Chapter 10 Application Data

We are already familiar with the structure and basic elements of an Android application, including resources, manifests, and user interfaces. After embarking on the development of functional applications on the Android platform, everyone will definitely need to save data of one kind or another. The Android platform provides a variety of options for taking care of data storage tasks in applications, and this is what today's article will discuss.

Broadly speaking, there are five main types of data storage options in Android apps: saving data in the app's shared preferences, saving data in internal storage (private to the app itself), and saving data in external storage (exposed to the device) , stored in a database, and stored in a web resource accessible through the device's Internet connection. Due to space limitations, we cannot discuss these options in detail, but we will summarize the basic characteristics of each solution to help you clarify the solution to storage problems when you need to use persistent data.

1. Shared preferences

first step

Shared preferences allow everyone to save basic data types in the form of key-value pairs. An application's shared preference file is often considered the simplest data storage option, but by its nature it imposes some restrictions on what can be stored. You can use it to store basic types of numbers (such as integers, long numbers, and floating point numbers), Boolean values, and text strings. We need to assign a name to each value we save so that we can retrieve it when the application is running. Since you are likely to use shared preferences in the first app you create, we focus on them and describe them in more detail than the other options to help you solidify the necessary Knowledge.

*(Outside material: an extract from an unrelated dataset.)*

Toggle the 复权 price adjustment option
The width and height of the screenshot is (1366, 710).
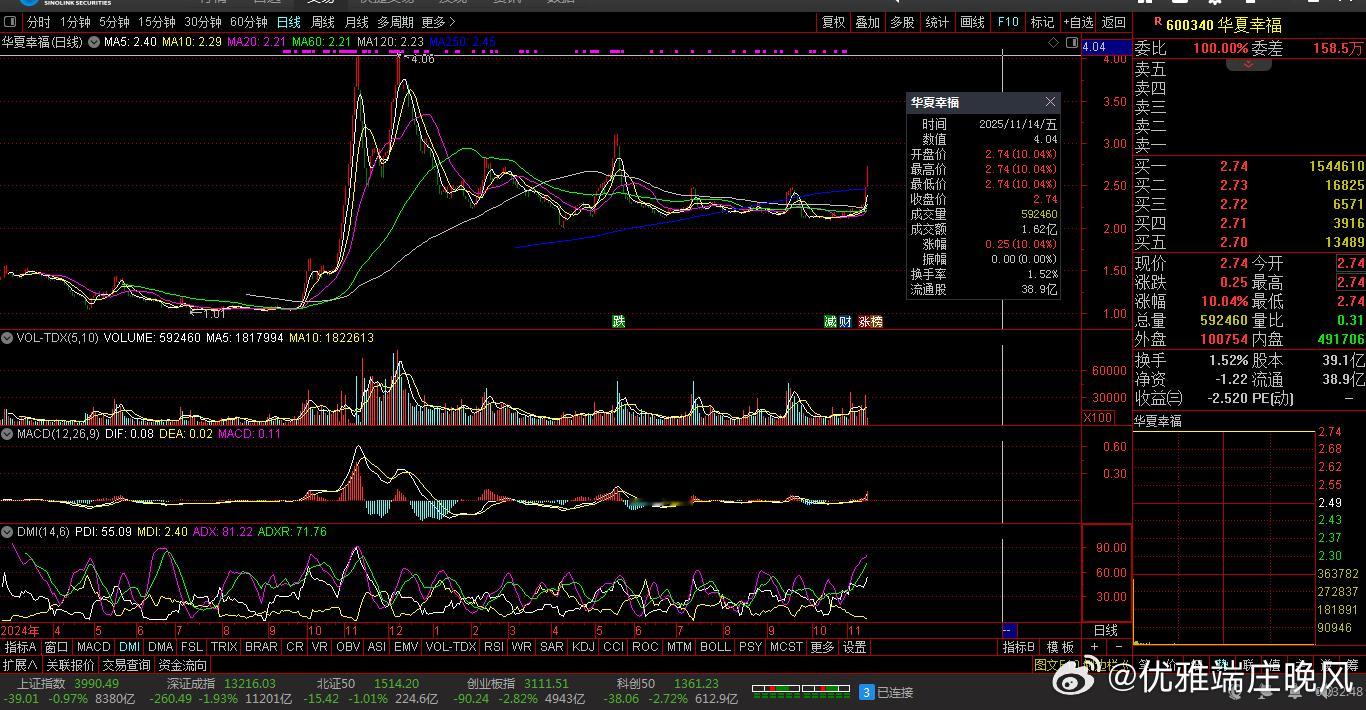[833, 22]
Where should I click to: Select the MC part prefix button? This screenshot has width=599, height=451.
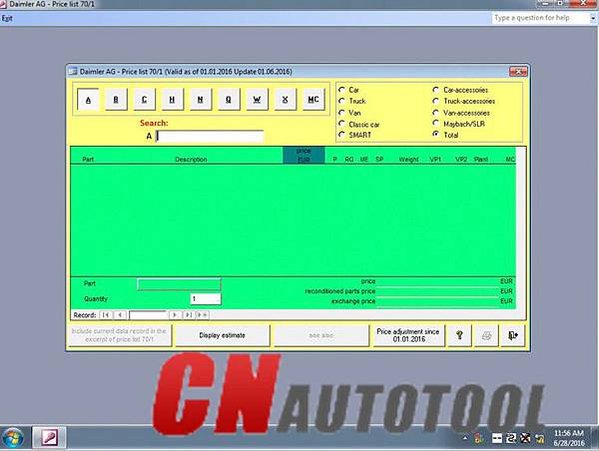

You can try this code in your main Activity class and test it later when you run the application examples in this tutorial series. Ideally, shared preferences should be consistent with user configuration options in the application, just like selecting appearance settings. You may still remember that we once created a simple button that would display the "Ouch" text on the screen after the user clicked it. Now let's assume that we want the word "Ouch" to appear continuously on the button after the user clicks it once, and that this state remains unchanged while the application is running. This means that the initial text on the button only exists until the user clicks the action for the first time.

Let's add shared preferences to our application. At the beginning of the class, before the onCreate method, we choose a name for the shared preference:

public static final String MY_APP_PREFS = "MyAppPrefs"

Using the "public static" modifier, we can access this variable in any class within the application, so we just need to save the preference name string here. We use uppercase because the variable is a constant, which is why the "final" modifier exists. Everyone must use the same name every time they retrieve or set a data entry in the application preferences.

second step

Now let's write the shared preference content. In our onClick method, below the button's "Ouch" text setting section, try to retrieve this shared preference by name:

SharedPreferences thePrefs = getSharedPreferences(MY_APP_PREFS, 0);

You need to add an import for the "android.conent.SharedPreferences" class. Hover over the "SharedPreferences" text and use the Eclipse prompt to complete the import. The first parameter is the name of the preference we defined, and the second parameter is the base mode we use as the default option.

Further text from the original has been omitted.